### [Task instructions]
Nothing but the lines below between the line holding "Packages (225, 338)" and the line holding "book with us now (106, 2478)", inclusive, should appear in the answer, each set down exactly.

### [Dataset excerpts]
::::::

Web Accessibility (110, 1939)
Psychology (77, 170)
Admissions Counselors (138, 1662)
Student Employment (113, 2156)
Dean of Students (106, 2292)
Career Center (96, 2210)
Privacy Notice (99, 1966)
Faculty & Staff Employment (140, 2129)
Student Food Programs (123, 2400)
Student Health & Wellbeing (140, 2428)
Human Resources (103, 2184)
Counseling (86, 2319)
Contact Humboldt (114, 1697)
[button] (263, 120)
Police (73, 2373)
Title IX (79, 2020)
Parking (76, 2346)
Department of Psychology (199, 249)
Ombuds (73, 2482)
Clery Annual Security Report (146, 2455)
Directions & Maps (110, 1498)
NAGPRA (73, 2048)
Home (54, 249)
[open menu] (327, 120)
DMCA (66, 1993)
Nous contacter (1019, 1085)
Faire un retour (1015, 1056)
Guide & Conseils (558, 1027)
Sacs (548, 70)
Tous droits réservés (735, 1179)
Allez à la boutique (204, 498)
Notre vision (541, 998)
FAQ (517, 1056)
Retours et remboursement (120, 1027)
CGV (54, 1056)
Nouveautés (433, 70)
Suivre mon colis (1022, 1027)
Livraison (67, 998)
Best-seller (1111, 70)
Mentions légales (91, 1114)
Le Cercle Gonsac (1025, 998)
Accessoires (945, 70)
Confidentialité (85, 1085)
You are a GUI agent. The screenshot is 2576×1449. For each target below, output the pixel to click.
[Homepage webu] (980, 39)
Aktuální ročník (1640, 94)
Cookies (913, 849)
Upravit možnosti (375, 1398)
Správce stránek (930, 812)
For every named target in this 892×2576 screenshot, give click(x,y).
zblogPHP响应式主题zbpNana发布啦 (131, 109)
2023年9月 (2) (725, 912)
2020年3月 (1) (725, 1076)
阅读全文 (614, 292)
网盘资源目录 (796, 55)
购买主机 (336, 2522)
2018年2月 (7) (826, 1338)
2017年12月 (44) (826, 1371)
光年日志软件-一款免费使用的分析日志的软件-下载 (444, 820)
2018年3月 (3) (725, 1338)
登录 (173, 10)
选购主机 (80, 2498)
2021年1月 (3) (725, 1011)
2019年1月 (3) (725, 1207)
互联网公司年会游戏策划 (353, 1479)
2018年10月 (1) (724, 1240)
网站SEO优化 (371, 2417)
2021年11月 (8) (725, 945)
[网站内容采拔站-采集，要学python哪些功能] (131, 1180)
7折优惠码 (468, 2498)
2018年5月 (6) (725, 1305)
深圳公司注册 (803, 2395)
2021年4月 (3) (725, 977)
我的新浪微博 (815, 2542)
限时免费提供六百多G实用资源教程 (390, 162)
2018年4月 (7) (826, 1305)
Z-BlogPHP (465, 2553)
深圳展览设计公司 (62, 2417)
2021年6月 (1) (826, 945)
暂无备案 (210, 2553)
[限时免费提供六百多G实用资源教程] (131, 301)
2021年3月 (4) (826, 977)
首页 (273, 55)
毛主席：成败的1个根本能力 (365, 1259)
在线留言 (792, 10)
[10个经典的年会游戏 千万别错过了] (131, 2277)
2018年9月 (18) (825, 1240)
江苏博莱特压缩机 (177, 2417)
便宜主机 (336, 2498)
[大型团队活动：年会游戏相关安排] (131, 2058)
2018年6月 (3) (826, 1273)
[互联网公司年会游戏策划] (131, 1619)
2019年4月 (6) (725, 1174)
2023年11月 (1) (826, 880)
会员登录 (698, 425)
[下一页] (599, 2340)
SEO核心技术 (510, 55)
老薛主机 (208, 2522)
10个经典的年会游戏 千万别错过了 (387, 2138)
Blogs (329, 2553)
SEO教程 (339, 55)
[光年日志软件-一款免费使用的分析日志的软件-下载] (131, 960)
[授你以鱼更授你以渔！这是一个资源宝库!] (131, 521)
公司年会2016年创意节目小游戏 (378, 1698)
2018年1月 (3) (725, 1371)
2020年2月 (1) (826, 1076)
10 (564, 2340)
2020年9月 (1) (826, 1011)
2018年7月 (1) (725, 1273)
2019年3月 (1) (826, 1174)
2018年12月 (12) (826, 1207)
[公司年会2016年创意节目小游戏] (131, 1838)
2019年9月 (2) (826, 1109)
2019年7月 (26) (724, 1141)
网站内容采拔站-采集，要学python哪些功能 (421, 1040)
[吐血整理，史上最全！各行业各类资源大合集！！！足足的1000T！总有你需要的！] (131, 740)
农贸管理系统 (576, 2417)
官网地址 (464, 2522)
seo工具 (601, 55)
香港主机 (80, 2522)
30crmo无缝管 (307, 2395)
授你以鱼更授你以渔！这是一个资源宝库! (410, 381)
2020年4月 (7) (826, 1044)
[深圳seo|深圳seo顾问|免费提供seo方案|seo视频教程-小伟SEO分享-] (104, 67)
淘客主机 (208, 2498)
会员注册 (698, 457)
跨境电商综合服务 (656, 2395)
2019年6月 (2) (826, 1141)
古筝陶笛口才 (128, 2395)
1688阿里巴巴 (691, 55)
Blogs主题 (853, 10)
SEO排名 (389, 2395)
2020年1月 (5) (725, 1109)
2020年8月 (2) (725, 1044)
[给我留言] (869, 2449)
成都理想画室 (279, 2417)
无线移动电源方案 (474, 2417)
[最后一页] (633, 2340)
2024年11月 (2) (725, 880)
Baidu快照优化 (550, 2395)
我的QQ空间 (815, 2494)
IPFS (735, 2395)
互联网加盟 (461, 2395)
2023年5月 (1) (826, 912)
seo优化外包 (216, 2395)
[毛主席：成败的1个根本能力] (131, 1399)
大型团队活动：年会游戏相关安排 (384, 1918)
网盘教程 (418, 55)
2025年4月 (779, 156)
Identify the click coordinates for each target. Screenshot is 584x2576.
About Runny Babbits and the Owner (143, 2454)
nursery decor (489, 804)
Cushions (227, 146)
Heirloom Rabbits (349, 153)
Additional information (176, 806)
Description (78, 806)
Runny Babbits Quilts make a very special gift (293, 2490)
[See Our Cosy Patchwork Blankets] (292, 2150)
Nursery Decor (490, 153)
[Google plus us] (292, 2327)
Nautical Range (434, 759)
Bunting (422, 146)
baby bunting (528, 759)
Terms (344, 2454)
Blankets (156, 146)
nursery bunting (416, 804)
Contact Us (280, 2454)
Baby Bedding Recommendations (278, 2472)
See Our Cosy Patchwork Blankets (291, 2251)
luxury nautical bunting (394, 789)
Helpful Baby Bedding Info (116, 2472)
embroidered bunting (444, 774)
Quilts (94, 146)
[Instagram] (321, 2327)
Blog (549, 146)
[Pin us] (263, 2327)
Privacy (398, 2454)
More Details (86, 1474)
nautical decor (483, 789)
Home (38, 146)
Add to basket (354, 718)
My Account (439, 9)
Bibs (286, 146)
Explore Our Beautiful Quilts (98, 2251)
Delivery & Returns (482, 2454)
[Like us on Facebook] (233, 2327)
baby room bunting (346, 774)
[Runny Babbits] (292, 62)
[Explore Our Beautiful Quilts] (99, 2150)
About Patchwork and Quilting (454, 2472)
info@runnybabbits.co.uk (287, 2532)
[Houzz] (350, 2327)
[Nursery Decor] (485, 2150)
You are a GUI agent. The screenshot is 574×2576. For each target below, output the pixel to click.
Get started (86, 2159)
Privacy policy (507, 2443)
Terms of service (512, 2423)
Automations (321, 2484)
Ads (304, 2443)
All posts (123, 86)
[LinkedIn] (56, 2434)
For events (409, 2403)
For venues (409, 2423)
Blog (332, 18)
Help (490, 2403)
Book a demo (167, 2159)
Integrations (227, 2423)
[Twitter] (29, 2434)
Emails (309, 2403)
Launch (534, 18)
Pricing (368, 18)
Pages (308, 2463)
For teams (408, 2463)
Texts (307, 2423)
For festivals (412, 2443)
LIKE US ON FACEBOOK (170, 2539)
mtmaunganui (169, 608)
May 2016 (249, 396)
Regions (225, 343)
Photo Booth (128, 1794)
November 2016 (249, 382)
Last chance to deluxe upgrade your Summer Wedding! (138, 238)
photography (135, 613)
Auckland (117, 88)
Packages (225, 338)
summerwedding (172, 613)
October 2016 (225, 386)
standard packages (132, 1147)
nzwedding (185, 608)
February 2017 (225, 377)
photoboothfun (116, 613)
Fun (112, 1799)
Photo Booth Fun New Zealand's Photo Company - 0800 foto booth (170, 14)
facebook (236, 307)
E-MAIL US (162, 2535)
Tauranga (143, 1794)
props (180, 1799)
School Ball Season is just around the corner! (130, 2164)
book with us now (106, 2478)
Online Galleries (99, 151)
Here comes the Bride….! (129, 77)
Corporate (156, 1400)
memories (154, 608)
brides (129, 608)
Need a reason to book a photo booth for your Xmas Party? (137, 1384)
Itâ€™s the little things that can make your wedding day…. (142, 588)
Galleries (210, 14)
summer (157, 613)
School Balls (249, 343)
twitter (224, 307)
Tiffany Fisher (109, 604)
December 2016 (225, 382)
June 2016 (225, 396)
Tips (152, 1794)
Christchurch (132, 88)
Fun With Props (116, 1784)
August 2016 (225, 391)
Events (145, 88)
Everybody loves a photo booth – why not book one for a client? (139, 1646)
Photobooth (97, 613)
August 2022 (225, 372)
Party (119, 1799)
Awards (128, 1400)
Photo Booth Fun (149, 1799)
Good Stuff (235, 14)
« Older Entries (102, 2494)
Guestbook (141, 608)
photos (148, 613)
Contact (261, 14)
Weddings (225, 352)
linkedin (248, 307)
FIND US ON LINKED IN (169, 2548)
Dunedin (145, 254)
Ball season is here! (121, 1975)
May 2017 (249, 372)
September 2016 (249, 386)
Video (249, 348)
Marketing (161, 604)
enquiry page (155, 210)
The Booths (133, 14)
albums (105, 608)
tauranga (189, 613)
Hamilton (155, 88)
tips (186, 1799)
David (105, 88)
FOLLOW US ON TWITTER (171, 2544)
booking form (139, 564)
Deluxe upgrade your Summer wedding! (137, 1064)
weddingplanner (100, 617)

::::::

### [The answer]
Packages (225, 338)
summerwedding (172, 613)
October 2016 (225, 386)
standard packages (132, 1147)
nzwedding (185, 608)
February 2017 (225, 377)
photoboothfun (116, 613)
Fun (112, 1799)
Photo Booth Fun New Zealand's Photo Company - 0800 foto booth (170, 14)
facebook (236, 307)
E-MAIL US (162, 2535)
Tauranga (143, 1794)
props (180, 1799)
School Ball Season is just around the corner! (130, 2164)
book with us now (106, 2478)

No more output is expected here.